🤖 AI Summary
This work addresses the limitations of vision-language-action (VLA) models in long-horizon tasks, particularly their constrained context length and inefficient inference. To overcome these challenges, the authors propose a static-dynamic decoupled VLA framework (SD-VLA), which decomposes visual inputs into static and dynamic multi-level tokens. By retaining only a single copy of static tokens and reusing their key-value (KV) cache across frames, combined with a lightweight recaching gating mechanism, the method enables efficient multi-frame fusion. The study also introduces the first benchmark specifically designed for evaluating long-horizon dependency modeling in VLA systems. Experimental results demonstrate that SD-VLA achieves a 39.8% improvement in success rate on the new benchmark and a 3.9% gain on SimplerEnv, while accelerating inference by 2.26× compared to baseline approaches.
📝 Abstract
Vision-Language-Action (VLA) models have recently emerged as a promising paradigm for generalist robotic control.

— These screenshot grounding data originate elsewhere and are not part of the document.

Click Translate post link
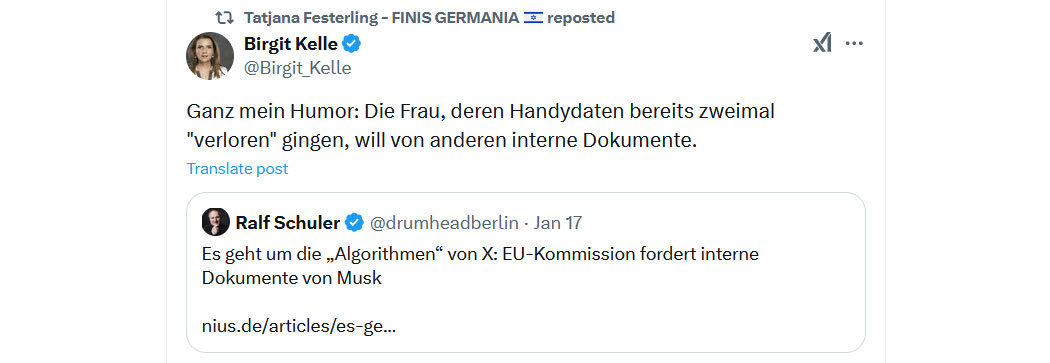This screenshot has width=1050, height=363. coord(237,169)
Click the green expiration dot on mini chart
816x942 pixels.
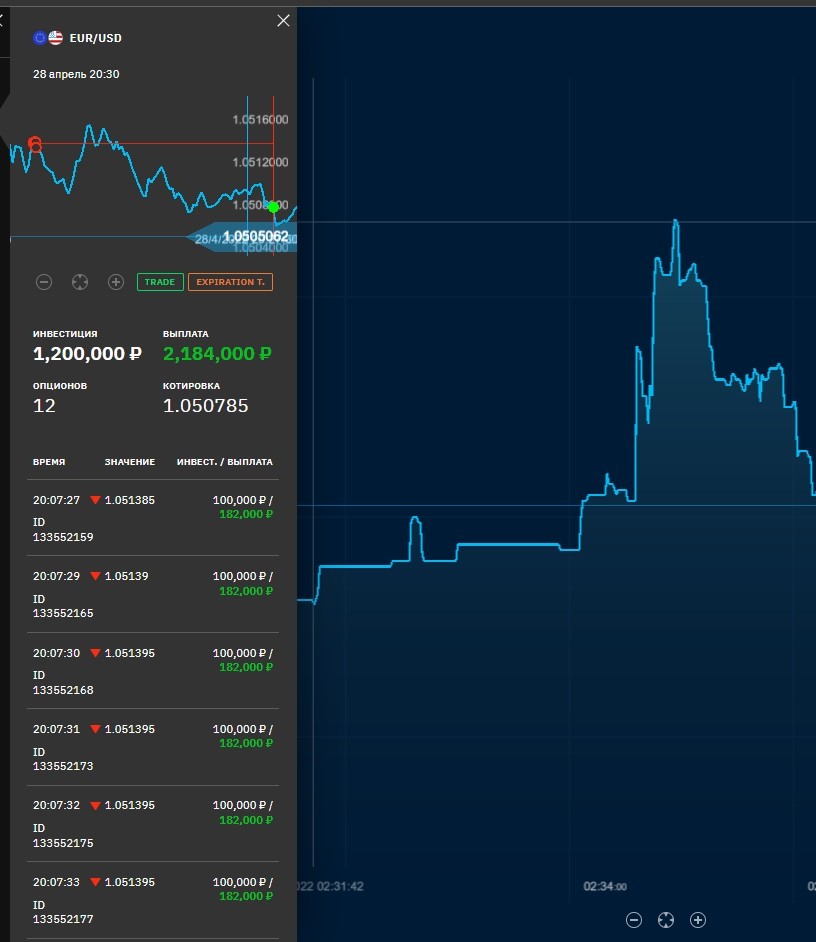click(x=273, y=207)

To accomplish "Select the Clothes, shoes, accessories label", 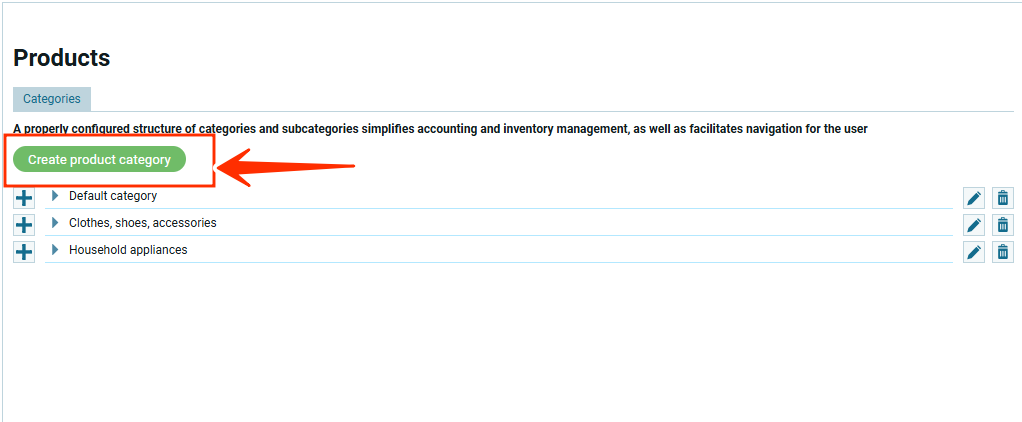I will pos(142,223).
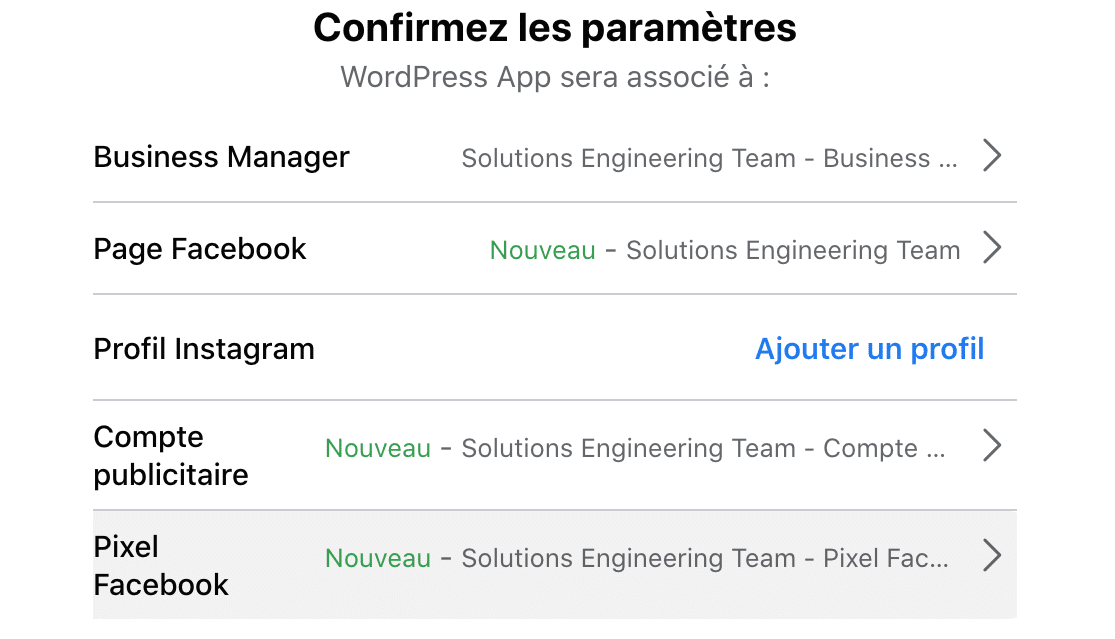Expand the Compte publicitaire row chevron

tap(991, 446)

Built upon vision-language model (VLM) architectures, VLAs predict actions conditioned on visual observations and language instructions, achieving strong performance and generalization across tasks. However, VLAs face two major challenges: limited long-horizon context and inefficient inference due to the quadratic attention complexity and large parameter counts. Our work is motivated by the observation that much of the visual information in a trajectory remains static across timesteps (e.g., the background). Leveraging this property, we propose SD-VLA, a framework that disentangles visual inputs into multi-level static and dynamic tokens, which enables (1) retaining a single copy of static tokens across frames to significantly reduce context length, and (2) reusing the key-value (KV) cache of static tokens through a lightweight recache gate that updates only when necessary. This design enables efficient multi-frame integration and efficient inference. In addition, we introduce a new benchmark that more effectively evaluates the long-horizon temporal dependency modeling ability of VLAs. Experimental results show that our approach outperforms baselines on this benchmark by 39.8% absolute improvement in success rate, and achieves a 3.9% gain on the SimplerEnv benchmark. Moreover, SD-VLA delivers a 2.26x inference speedup over the base VLA model on the same benchmark, enabling faster and more practical real-world deployment.